Moving forward I’d like to be able to make content (race tracks) quickly, so today I’m going to talk about the system I made to transform an arbitrary curve in space into drivable geometry.
Process
I started a curve made with Houdini’s builtin curve SOP, which uses given points as anchors for a Bezier curve (or other curve types). Unfortunately, the curve tool is pretty clunky compared to others, and it might be easier to define elsewhere and bring in as a series of points.
Next I sample points along the curve. Corners with tight curvature need a much higher resolution to get smooth geometry, whereas straights can be a rectangle, so I used the facet SOP to consolidate colinear points. Also I only want the point data, so I chopped out the line geometry.
To transform the curve into a surface, I originally had tried sampling lines an using the sweep SOP, but this twisted the surface uncontrollably when working in all 3 axes. Instead, I now (for each point:
- Get a vector
diffV
along the curve. For a given point i, this can be done by averaging the differences between i-1,i and i,i+1. - Generate a direction vector
crossDir
, orthogonal to the road. I can get this withdiffV
crossed with the road surface’s normal (world up since the road shouldn’t twist) - Place new points at
pos(point_i) +/- crossDif * width
- With the points in place, I can create triangles between every 3 points. I originally did this
manually, but the
poly patch
SOP does this for me.
And it becomes a drivable surface! But I’d like to make this surface form ramps with walls, not just a paper thin surface.

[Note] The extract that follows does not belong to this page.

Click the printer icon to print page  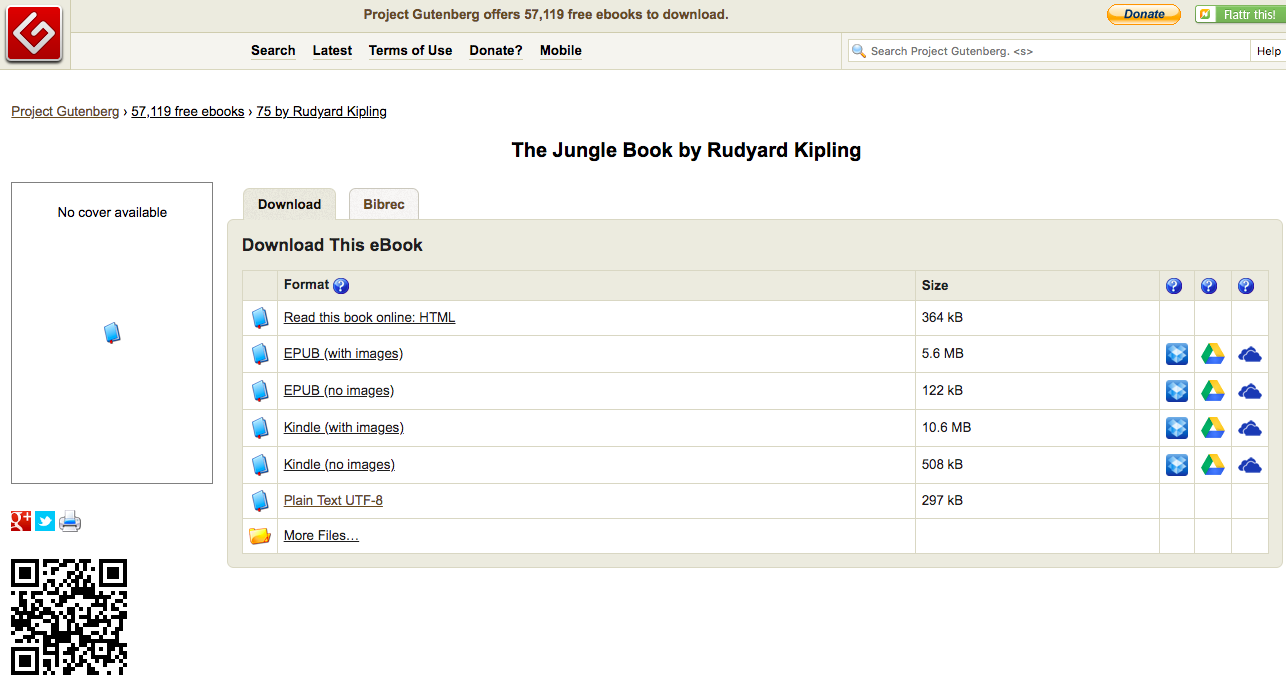(70, 521)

So I follow up by extruding downwards, creating a bottom face. I do another pass, projecting this bottom face onto the XZ ground plane.

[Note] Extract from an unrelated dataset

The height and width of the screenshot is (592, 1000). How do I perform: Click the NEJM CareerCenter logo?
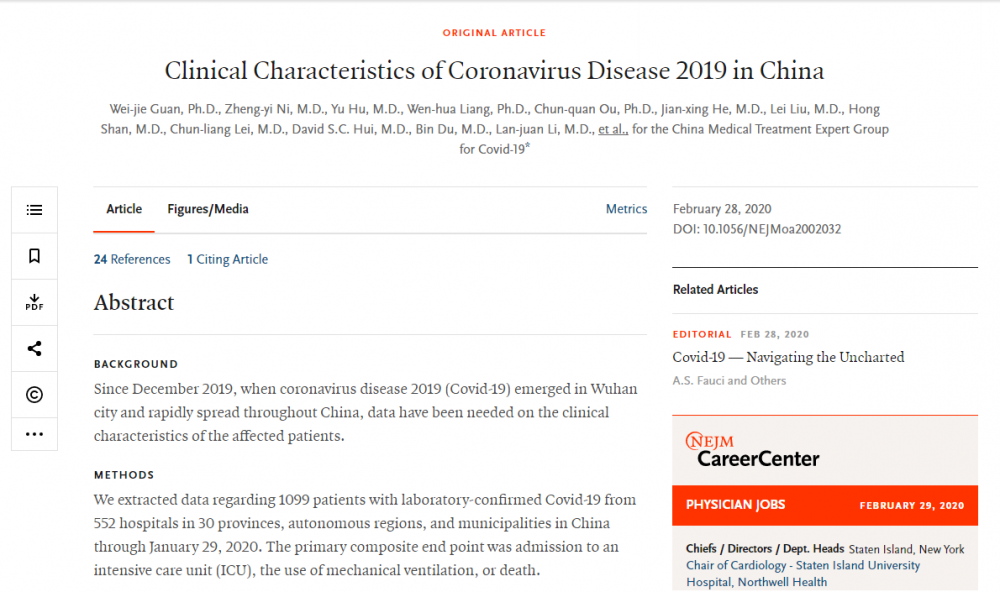point(752,451)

From here, it’s just some optimizations before exporting. I remove the faces on the ground, and weld close points (mainly to clean up the extruded walls where the road is on the ground already), and create smoothing groups.
Banking
Unfortunately when I tried driving it in game, I had all sorts of problems. Collision detection really struggled with the triangulation, but adding a suspension instead of a box collider fixed most of the jank.

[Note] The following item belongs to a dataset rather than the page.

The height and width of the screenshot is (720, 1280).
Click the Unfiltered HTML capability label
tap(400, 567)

Still, curves that move in 3 axes at once were problems. The car handles poorly on them, usually flying off. And, once triangulated, the road would form “walls” because the inner side would rise more steeply than the outer side (the Y/XZ ratio is greater).
One solution to both is to try to bank the turns based on the tightness of the turn. I tried banking by a function of the Y/XZ ratio (an estimate of curvature), which I smoothed over several points. Unfortunately, I didn’t have a great way to twist the surface, so it ended up just lowering/smoothing out the ramps instead of banking. It cleaned the walls but made for a dull road.
My second approach was limiting the amount of climb, e.g. for every unit of XZ, the road can at most climb some amount on the Y axis. Critically, I measure this value separately on the inner and outer edges, so if the outer edge travels further, it can climb more.
This means each point is a function of the previous point. In Houdini each attribute wrangle can only access the attributes of others points before execution, so an iteration like this requires a single pass over the whole object, tracking points in an array manually iterating.
There are still a few artifacts that can be cleaned up, but you can see the surface banks a lot for the tight turn and the walls have be substantially smoothed.